Decided to try our luck again for a couple hours tonight after sunset. My buddy Matt and I found a protected spot on the North side of Choctawhatchee bay. I still dont know what a decent flounder looks like laying on the bottom. Shortly into the wade I see this monster just laying there, thinking to myself that cant be how the first one is going to go down, seems too easy, somebody had to of placed a fake flounder in my path. Anyhow I post up and go for a quick jab, somehow I miss his head and hit him right in the gut, my pool pole I have the gig attached to breaks in half, because I thought I needed to put all my weight into it and was probably too excited.
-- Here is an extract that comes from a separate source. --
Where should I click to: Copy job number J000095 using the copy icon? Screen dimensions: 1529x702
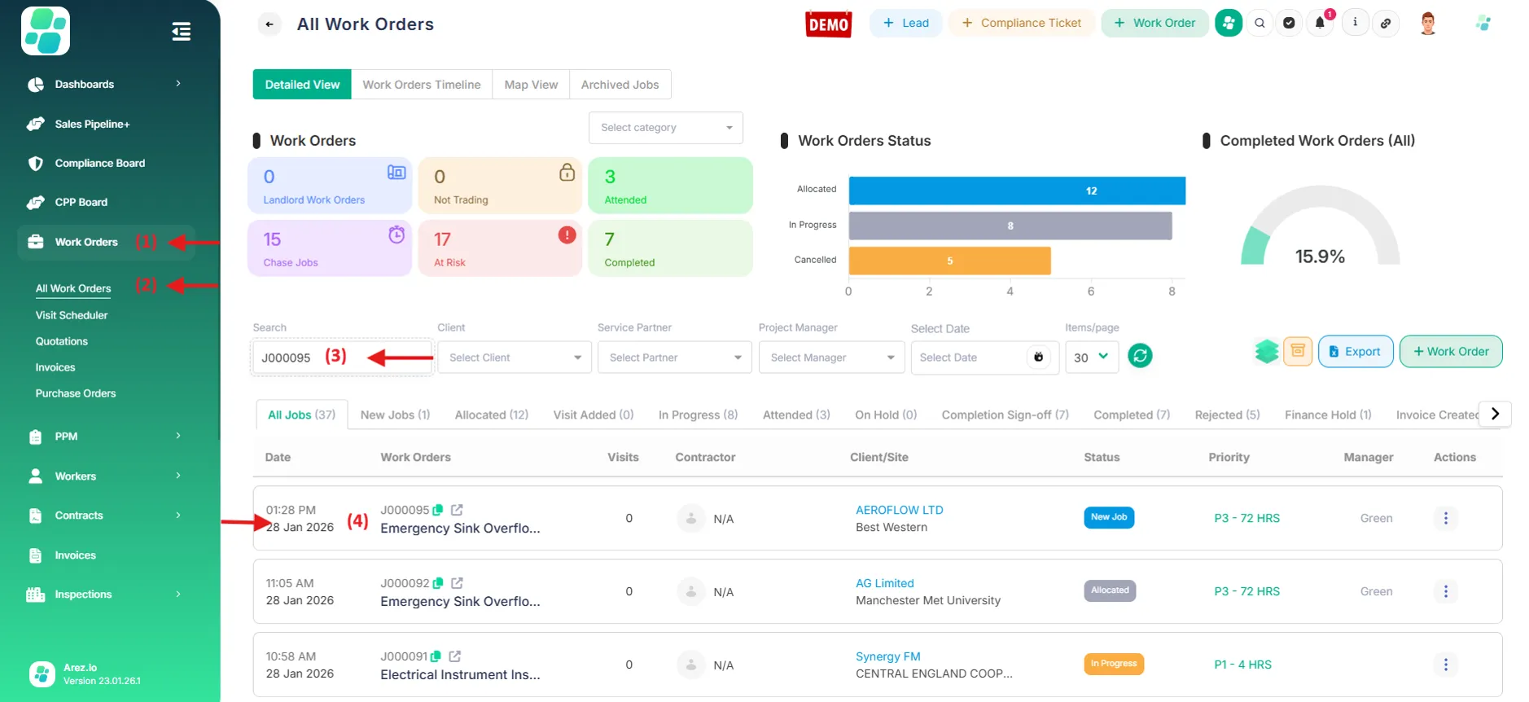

I proceed to fall into the drink filling my waders with water and get my lights and everythign else wet. Luckily the flounder was still attached and there was no way he was getting off. Even the flounder flipper had a hard time once we finally got him on the stringer. Now I know im going to freeze to death, but no way were we going in after that. So I spent the next few hours using a 5' gig vs a 9'. We ended up seeing a half dozen short flounder over next hour or so and Matt took a decent mullet. Was home by 10. 
We are thinking it may be around 20", we get home and measure, it goes 23" 7lbs. It had a 4 or 5" pinfish in his stomach.
Beauty of a fish for a first with the gig and a good story to go with it. I was so excited to get to the water when we got there, that I noticed half way through the wade I forgot to tie the boots on my waders, didnt even notice, lol.


----------



## boatnbob (May 31, 2009)

*Way to go!*

I enjoyed the read on your success. Cool experience and one you will not forget about soon! Keep on giggin!

Cheers,

Bob


----------



## Jason (Oct 2, 2007)

That's a real meal right there!!! Great job! CONGRATS!!!


----------



## grey ghost (Jul 24, 2011)

nice flounder rite there!! :thumbup: Jason that deer is cool under your name there, first time ive saw that!!:thumbup:


----------



## Fishermon (Oct 19, 2007)

way to go russian...get ready for more...you'll love those long hrs. Wade gigging x flounder is not easy, you'll find out soon. congrats! that's a nice fish you got there.


----------



## Bubba (Sep 27, 2007)

*flounder*

Nice fish, check out the size of his last meal


----------



## Russian (Jan 13, 2009)

Yup big ole pinfish.


----------